From the category archives:

Sociology

The Persistence of the Old Regime

by Kieran Healy on August 6, 2014

This afternoon I ended up reading [this Vox story](http://www.vox.com/2014/8/6/5973653/the-federal-government-tried-to-rank-colleges-in-1911) about an effort to rank US Universities and Colleges carried out in 1911 by a man named Kendric Charles Babcock. On Twitter, [Robert Kelchen remarks](https://twitter.com/rkelchen/status/496746198112686082) that the report was “squashed by Taft” (an unpleasant fate), and he [links to the report itself](https://ia700504.us.archive.org/0/items/classificationof01unit/classificationof01unit.pdf), which is terrific. Babcock divided schools into four Classes, beginning with Class I:

And descending all the way to Class IV:

Babcock’s discussion of his methods is admirably brief (the snippet above hints at the one sampling problem that possibly troubled him), so I recommend you [read the report yourself](https://ia700504.us.archive.org/0/items/classificationof01unit/classificationof01unit.pdf).

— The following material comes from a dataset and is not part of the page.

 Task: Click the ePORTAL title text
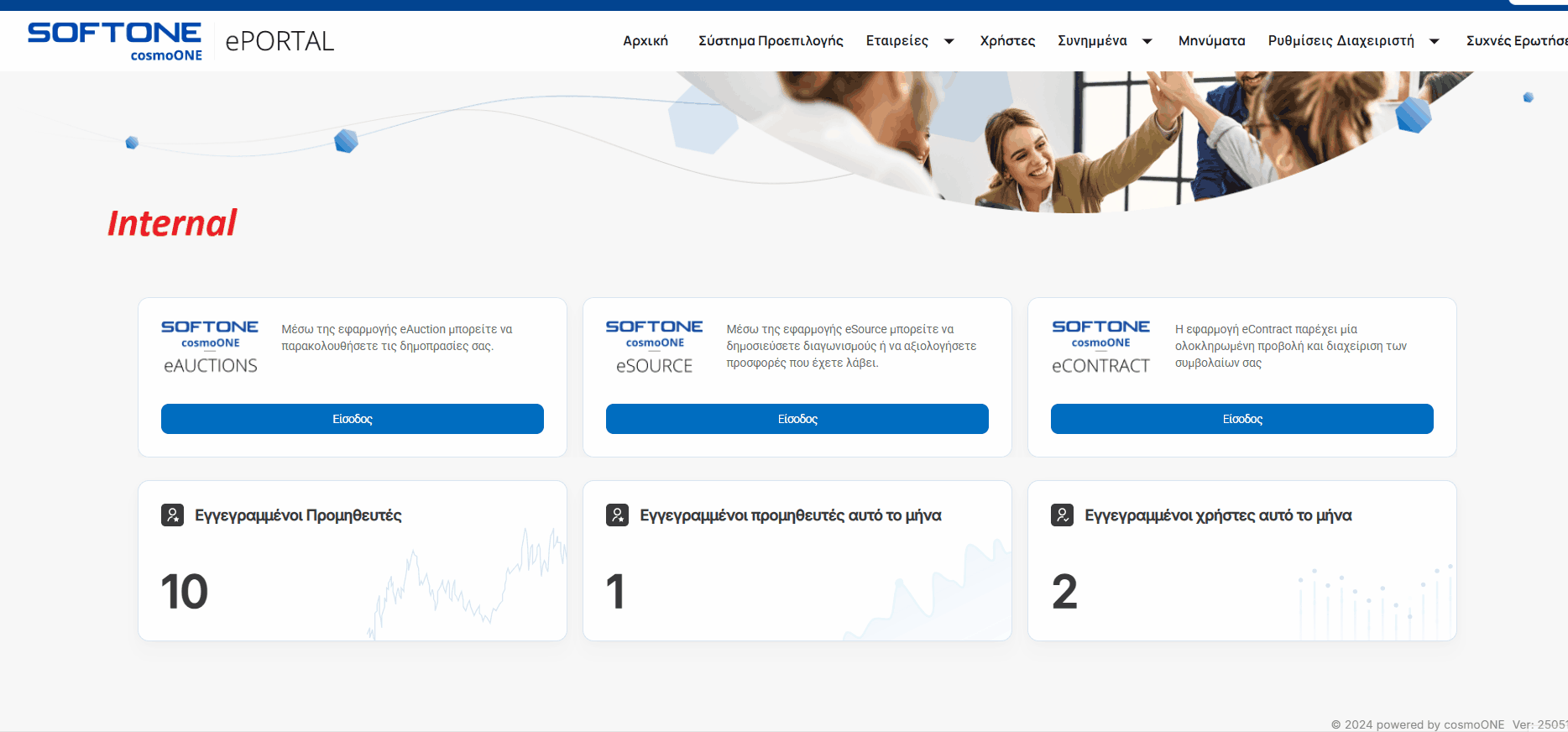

University reputations are extremely sticky, the conventional wisdom goes. I was interested to see whether Babcock’s report bore that out. I grabbed the US News and World Report [National University Rankings](http://colleges.usnews.rankingsandreviews.com/best-colleges/rankings/national-universities) and [National Liberal Arts College Rankings](http://colleges.usnews.rankingsandreviews.com/best-colleges/rankings/national-liberal-arts-colleges/) and made a quick pass through them, coding their 1911 Babcock Class. The question is whether Mr Babcock, should he return to us from the grave, would be satisfied with how his rankings had held up—more than a century of massive educational expansion and alleged disruption notwithstanding.

It turns out that he would be quite pleased with himself.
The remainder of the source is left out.